### Prompt
Look for the line containing "Image resolution: width=936" in the entries below, then print that line and all that follow it exactly.

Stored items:
== == ==
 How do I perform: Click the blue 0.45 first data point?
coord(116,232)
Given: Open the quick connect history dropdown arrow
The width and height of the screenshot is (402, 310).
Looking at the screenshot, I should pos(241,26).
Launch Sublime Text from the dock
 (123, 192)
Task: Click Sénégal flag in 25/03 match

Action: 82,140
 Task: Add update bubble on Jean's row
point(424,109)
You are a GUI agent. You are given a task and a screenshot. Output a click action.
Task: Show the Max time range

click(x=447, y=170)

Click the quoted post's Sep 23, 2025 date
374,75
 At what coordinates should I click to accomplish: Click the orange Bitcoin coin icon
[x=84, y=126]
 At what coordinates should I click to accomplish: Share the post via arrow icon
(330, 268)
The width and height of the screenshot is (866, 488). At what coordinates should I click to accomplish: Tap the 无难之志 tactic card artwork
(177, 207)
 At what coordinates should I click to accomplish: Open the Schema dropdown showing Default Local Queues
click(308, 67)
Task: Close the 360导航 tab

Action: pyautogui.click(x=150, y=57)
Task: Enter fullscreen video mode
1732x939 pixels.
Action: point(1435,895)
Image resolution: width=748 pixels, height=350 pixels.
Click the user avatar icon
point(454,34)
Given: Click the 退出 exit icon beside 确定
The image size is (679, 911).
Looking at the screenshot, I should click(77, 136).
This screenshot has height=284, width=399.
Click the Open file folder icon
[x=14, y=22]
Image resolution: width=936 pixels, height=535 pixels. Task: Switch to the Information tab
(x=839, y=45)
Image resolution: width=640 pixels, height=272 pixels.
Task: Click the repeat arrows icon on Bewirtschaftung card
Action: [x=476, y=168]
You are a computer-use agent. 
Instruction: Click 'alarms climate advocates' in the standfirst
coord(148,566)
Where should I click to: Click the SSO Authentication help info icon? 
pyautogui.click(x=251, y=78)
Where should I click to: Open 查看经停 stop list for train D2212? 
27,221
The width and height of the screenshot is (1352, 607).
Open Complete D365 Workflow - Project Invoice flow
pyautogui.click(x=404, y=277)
== == ==
### Result of this task
Image resolution: width=936 pixels, height=535 pixels. Task: Switch to the Information tab
(x=839, y=45)
Image resolution: width=640 pixels, height=272 pixels.
Task: Click the repeat arrows icon on Bewirtschaftung card
Action: [x=476, y=168]
You are a computer-use agent. 
Instruction: Click 'alarms climate advocates' in the standfirst
coord(148,566)
Where should I click to: Click the SSO Authentication help info icon? 
pyautogui.click(x=251, y=78)
Where should I click to: Open 查看经停 stop list for train D2212? 
27,221
The width and height of the screenshot is (1352, 607).
Open Complete D365 Workflow - Project Invoice flow
pyautogui.click(x=404, y=277)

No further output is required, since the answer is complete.